A consumer that is subscribed to multiple partitions can control the mix of messages consumed from each partition. How this is done is explained here.
The example below simulates a partition 0 which is slow (2s per consume). Other partitions consume at a rate of 0.5s. To use the example, create a topic "test" with two partitions. Produce 500 message to both partitions. This example does not require an active producer. Run the example to see the result. Run multiple instances to see the rebalancing take effect.
/*
* node-rdkafka - Node.js wrapper for RdKafka C/C++ library
*
* Copyright (c) 2016 Blizzard Entertainment
*
* This software may be modified and distributed under the terms
* of the MIT license. See the LICENSE.txt file for details.
*/
var Kafka = require('../');
var consumer = new Kafka.KafkaConsumer({
//'debug': 'all',
'metadata.broker.list': 'localhost:9092',
'group.id': 'node-rdkafka-consumer-per-partition-example',
'enable.auto.commit': false,
'rebalance_cb': true,
}, {
'auto.offset.reset': 'earliest', // start from the beginning
});
var topicName = 'test';
// Keep track of which partitions are assigned.
var assignments = [];
//logging debug messages, if debug is enabled
consumer.on('event.log', function(log) {
console.log(log);
});
//logging all errors
consumer.on('event.error', function(err) {
console.error('Error from consumer');
console.error(err);
});
consumer.on('ready', function(arg) {
console.log('consumer ready: ' + JSON.stringify(arg));
consumer.subscribe([topicName]);
// Remove the default timeout so that we won't wait on each consume
consumer.setDefaultConsumeTimeout(0);
// start a regular consume loop in flowing mode. This won't result in any
// messages because will we start consuming from a partition directly.
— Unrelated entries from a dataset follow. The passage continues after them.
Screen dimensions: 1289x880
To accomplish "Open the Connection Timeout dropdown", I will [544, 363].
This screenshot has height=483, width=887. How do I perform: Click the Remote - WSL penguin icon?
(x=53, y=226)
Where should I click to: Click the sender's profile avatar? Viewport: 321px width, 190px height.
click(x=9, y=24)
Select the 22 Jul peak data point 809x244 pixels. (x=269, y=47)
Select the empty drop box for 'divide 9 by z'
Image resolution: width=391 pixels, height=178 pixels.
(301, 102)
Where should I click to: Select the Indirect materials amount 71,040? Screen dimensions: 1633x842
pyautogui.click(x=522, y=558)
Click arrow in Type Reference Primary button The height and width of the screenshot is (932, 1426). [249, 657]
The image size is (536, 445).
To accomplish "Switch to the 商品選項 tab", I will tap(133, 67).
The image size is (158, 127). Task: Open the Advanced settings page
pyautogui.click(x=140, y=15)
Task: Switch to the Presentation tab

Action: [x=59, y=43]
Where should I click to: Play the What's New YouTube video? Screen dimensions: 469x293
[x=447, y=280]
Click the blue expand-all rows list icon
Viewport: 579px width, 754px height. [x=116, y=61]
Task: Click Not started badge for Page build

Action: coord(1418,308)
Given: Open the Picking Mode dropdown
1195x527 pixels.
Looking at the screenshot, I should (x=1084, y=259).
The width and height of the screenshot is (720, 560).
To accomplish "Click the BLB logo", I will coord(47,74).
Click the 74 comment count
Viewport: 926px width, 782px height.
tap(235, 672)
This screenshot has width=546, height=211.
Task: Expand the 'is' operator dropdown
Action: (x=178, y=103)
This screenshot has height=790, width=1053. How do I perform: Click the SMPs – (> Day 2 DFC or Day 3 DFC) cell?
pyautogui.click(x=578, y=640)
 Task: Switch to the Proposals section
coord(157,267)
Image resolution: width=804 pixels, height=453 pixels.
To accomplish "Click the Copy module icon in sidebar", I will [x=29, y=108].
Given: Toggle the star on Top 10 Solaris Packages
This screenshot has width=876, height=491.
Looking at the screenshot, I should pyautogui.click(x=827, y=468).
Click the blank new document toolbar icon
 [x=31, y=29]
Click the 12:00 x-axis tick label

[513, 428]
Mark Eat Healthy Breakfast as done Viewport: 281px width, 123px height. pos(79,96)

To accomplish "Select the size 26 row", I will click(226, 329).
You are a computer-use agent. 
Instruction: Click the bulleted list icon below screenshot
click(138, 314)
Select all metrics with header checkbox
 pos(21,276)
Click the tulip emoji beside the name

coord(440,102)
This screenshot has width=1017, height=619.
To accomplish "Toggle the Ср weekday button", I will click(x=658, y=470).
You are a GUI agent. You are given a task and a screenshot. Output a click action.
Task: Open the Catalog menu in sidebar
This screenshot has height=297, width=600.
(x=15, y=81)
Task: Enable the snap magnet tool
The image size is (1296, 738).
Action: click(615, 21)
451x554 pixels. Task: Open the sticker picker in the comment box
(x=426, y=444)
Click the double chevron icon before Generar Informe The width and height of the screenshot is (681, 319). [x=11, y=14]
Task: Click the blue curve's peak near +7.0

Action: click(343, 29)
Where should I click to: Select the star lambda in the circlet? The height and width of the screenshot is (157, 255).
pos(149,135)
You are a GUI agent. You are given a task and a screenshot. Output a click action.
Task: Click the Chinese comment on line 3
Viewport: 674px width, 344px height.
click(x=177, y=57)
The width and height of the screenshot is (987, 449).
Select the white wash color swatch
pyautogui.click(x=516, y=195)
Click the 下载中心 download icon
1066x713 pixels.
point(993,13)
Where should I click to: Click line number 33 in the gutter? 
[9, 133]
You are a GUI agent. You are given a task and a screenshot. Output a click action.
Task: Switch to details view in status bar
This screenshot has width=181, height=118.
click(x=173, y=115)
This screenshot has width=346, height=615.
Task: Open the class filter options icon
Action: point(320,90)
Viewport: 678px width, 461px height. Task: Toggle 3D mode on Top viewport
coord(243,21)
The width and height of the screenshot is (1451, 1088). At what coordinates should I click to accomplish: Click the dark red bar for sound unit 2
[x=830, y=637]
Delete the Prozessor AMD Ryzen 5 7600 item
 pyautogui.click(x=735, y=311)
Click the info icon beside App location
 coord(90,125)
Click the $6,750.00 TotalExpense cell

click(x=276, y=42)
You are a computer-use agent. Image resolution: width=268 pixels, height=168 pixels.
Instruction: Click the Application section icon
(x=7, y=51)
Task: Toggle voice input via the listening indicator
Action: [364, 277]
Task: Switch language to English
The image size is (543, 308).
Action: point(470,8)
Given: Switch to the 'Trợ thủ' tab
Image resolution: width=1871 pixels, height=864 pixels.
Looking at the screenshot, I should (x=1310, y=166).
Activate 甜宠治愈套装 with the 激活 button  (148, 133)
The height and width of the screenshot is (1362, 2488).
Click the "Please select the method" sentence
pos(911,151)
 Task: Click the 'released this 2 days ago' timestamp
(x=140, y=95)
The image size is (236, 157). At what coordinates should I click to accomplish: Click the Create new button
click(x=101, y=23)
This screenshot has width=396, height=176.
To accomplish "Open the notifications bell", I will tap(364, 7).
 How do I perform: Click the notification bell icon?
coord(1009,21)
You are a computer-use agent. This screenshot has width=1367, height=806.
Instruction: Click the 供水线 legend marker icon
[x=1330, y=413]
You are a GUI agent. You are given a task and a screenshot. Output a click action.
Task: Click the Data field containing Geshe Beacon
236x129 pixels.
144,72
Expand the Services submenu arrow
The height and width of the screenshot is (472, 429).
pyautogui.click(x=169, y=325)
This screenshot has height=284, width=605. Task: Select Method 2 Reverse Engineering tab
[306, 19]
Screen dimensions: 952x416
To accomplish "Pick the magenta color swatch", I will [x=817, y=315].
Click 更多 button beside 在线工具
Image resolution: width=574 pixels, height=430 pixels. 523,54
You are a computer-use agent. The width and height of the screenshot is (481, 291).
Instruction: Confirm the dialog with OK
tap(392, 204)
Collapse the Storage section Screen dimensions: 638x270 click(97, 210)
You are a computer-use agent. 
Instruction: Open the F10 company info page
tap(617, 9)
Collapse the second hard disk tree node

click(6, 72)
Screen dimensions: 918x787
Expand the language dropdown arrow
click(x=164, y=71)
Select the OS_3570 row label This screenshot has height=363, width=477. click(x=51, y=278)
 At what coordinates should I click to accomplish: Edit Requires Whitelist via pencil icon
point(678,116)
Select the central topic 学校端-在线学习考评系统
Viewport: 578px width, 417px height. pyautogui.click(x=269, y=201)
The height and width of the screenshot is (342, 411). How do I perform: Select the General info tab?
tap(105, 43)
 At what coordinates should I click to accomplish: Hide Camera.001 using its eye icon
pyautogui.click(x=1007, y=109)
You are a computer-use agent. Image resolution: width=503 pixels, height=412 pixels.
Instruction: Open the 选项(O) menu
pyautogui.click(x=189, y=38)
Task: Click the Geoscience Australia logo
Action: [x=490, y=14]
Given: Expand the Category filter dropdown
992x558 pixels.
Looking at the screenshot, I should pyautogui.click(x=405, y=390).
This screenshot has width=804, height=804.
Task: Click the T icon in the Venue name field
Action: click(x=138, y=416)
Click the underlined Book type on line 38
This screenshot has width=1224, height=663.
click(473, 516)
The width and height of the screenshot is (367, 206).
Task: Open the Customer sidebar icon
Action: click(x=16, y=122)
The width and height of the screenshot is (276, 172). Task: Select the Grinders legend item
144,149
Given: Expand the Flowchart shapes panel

// This is required to serve the rebalancing events
consumer.consume();
});
// Start our own consume loops for all newly assigned partitions
consumer.on('rebalance', function(err, updatedAssignments) {
console.log('rebalancing done, got partitions assigned: ', updatedAssignments.map(function(a) {
return a.partition;
}));
// find new assignments
var newAssignments = updatedAssignments.filter(function (updatedAssignment) {
return !assignments.some(function (assignment) {
return assignment.partition === updatedAssignment.partition;
});
});
// update global assignments array
assignments = updatedAssignments;
// then start consume loops for the new assignments
newAssignments.forEach(function (assignment) {
startConsumeMessages(assignment.partition);
});
});
function startConsumeMessages(partition) {
console.log('partition: ' + partition + ' starting to consume');
function consume() {
var isPartitionAssigned = assignments.some(function(assignment) {
return assignment.partition === partition;
});
if (!isPartitionAssigned) {
console.log('partition: ' + partition + ' stop consuming');
return;
}
// consume per 5 messages
consumer.consume(5, topicName, partition, callback);
}
function callback(err, messages) {
messages.forEach(function(message) {
// consume the message
console.log('partition ' + message.partition + ' value ' + message.value.toString());
consumer.commitMessage(message);
});
if (messages.length > 0) {
consumer.commitMessage(messages.pop());
}
// simulate performance
setTimeout(consume, partition === 0 ? 2000 : 500);
}
// kick-off recursive consume loop
consume();
}
consumer.on('disconnected', function(arg) {
console.log('consumer disconnected. ' + JSON.stringify(arg));
});
//starting the consumer
consumer.connect();
//stopping this example after 30s
setTimeout(function() {
consumer.disconnect();
}, 30000);